What you are asked to do | How do the lines below between the ones holding "Instruction: Turn on" and "Task: Click the Record button in transport", inclusive, read? Give them again exactly, with no other lines.

Study material |
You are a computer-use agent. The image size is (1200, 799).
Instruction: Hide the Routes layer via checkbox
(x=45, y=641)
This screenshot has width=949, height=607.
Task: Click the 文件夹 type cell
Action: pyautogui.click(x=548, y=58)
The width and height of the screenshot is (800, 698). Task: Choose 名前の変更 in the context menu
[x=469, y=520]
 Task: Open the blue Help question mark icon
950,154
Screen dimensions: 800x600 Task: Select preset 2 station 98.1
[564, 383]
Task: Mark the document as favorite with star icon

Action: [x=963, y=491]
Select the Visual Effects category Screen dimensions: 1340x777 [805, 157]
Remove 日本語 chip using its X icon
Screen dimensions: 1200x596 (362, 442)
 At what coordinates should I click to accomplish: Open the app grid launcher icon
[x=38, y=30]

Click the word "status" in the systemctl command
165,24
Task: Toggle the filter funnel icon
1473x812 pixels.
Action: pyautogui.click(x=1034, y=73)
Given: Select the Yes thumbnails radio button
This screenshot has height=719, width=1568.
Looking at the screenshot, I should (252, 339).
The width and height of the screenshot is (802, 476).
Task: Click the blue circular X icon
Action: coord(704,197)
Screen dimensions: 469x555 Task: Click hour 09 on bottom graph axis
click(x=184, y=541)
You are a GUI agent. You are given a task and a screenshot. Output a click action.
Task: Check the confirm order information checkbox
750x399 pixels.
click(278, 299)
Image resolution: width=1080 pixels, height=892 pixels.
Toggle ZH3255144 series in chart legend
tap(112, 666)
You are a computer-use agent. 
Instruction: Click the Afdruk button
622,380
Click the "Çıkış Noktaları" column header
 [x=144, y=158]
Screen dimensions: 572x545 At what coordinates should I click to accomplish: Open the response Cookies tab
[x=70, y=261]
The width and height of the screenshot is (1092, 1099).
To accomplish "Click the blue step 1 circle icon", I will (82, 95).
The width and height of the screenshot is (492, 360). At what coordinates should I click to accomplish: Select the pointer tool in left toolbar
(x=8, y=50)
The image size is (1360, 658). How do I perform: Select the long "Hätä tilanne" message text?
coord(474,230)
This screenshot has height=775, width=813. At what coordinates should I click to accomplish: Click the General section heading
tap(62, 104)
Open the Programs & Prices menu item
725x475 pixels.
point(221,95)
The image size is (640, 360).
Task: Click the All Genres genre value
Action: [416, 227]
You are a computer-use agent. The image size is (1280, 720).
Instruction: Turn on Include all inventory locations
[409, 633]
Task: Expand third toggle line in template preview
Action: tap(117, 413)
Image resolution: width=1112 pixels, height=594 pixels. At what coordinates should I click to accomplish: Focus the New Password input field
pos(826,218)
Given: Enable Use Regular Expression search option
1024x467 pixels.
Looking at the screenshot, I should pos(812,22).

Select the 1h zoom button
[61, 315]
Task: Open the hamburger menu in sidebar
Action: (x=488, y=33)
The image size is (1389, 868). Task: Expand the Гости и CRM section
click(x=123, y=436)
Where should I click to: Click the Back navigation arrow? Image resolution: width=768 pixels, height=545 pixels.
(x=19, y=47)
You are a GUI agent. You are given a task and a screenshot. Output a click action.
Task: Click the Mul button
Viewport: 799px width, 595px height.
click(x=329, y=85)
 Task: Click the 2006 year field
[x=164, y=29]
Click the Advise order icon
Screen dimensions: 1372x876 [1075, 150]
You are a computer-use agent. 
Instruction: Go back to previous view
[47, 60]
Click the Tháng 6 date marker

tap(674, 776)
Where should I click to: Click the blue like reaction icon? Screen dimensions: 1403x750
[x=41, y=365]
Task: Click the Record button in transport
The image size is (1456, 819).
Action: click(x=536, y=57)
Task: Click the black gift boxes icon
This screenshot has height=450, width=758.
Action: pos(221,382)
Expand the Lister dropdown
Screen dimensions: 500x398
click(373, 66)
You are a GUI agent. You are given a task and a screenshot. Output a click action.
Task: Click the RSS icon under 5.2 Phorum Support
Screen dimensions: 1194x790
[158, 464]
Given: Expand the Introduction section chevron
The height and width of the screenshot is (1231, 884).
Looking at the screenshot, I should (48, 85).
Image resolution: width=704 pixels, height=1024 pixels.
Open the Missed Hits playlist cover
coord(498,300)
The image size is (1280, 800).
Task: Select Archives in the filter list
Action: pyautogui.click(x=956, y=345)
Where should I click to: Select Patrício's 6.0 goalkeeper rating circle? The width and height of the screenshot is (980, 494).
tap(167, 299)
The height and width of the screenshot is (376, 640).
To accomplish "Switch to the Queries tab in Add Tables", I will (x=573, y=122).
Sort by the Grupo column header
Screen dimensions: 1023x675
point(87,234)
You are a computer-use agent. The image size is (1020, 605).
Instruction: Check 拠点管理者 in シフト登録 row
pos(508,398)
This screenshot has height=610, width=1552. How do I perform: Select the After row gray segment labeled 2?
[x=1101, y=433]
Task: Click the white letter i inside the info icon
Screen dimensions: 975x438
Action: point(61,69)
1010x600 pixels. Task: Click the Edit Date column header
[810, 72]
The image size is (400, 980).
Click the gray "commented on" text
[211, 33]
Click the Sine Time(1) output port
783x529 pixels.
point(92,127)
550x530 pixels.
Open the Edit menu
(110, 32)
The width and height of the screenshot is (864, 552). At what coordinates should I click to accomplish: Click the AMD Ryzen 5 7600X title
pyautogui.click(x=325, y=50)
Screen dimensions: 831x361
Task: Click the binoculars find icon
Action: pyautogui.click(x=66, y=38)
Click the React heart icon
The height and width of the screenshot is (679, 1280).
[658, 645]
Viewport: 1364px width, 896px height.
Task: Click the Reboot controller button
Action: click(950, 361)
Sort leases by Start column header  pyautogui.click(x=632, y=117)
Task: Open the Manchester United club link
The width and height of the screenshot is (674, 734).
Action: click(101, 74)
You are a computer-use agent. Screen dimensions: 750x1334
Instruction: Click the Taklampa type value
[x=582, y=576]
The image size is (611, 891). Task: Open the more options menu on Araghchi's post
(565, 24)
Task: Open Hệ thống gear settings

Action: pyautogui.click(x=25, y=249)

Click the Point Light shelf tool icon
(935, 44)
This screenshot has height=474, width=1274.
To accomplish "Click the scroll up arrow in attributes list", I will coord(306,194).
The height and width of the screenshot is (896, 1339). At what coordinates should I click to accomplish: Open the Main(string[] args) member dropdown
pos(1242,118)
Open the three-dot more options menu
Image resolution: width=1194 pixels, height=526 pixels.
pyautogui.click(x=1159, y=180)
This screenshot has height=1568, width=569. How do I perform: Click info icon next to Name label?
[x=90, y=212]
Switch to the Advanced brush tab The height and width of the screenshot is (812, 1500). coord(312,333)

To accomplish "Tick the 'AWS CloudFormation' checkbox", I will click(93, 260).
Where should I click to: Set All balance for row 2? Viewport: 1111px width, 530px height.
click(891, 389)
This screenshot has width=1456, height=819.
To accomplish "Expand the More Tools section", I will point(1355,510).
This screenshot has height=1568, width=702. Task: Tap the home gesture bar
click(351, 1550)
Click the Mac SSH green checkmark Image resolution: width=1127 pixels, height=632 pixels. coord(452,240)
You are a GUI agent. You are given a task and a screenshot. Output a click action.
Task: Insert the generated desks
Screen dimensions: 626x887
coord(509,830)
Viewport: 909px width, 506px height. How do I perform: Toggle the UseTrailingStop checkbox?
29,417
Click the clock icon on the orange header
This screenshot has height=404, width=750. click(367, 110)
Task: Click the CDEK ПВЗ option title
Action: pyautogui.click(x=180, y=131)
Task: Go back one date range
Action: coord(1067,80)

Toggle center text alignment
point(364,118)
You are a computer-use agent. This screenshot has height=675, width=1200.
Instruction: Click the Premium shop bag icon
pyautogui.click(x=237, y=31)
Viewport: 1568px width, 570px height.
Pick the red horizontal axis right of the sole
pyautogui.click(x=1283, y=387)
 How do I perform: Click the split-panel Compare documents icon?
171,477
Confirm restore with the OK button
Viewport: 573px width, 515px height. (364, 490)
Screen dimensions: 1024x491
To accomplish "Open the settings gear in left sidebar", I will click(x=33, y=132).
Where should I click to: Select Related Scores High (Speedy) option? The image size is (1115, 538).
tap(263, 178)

Output |
Instruction: Turn on Include all inventory locations
[409, 633]
Task: Expand third toggle line in template preview
Action: tap(117, 413)
Image resolution: width=1112 pixels, height=594 pixels. At what coordinates should I click to accomplish: Focus the New Password input field
pos(826,218)
Given: Enable Use Regular Expression search option
1024x467 pixels.
Looking at the screenshot, I should pos(812,22).

Select the 1h zoom button
[61, 315]
Task: Open the hamburger menu in sidebar
Action: (x=488, y=33)
The image size is (1389, 868). Task: Expand the Гости и CRM section
click(x=123, y=436)
Where should I click to: Click the Back navigation arrow? Image resolution: width=768 pixels, height=545 pixels.
(x=19, y=47)
You are a GUI agent. You are given a task and a screenshot. Output a click action.
Task: Click the Mul button
Viewport: 799px width, 595px height.
click(x=329, y=85)
 Task: Click the 2006 year field
[x=164, y=29]
Click the Advise order icon
Screen dimensions: 1372x876 [1075, 150]
You are a computer-use agent. 
Instruction: Go back to previous view
[47, 60]
Click the Tháng 6 date marker

tap(674, 776)
Where should I click to: Click the blue like reaction icon? Screen dimensions: 1403x750
[x=41, y=365]
Task: Click the Record button in transport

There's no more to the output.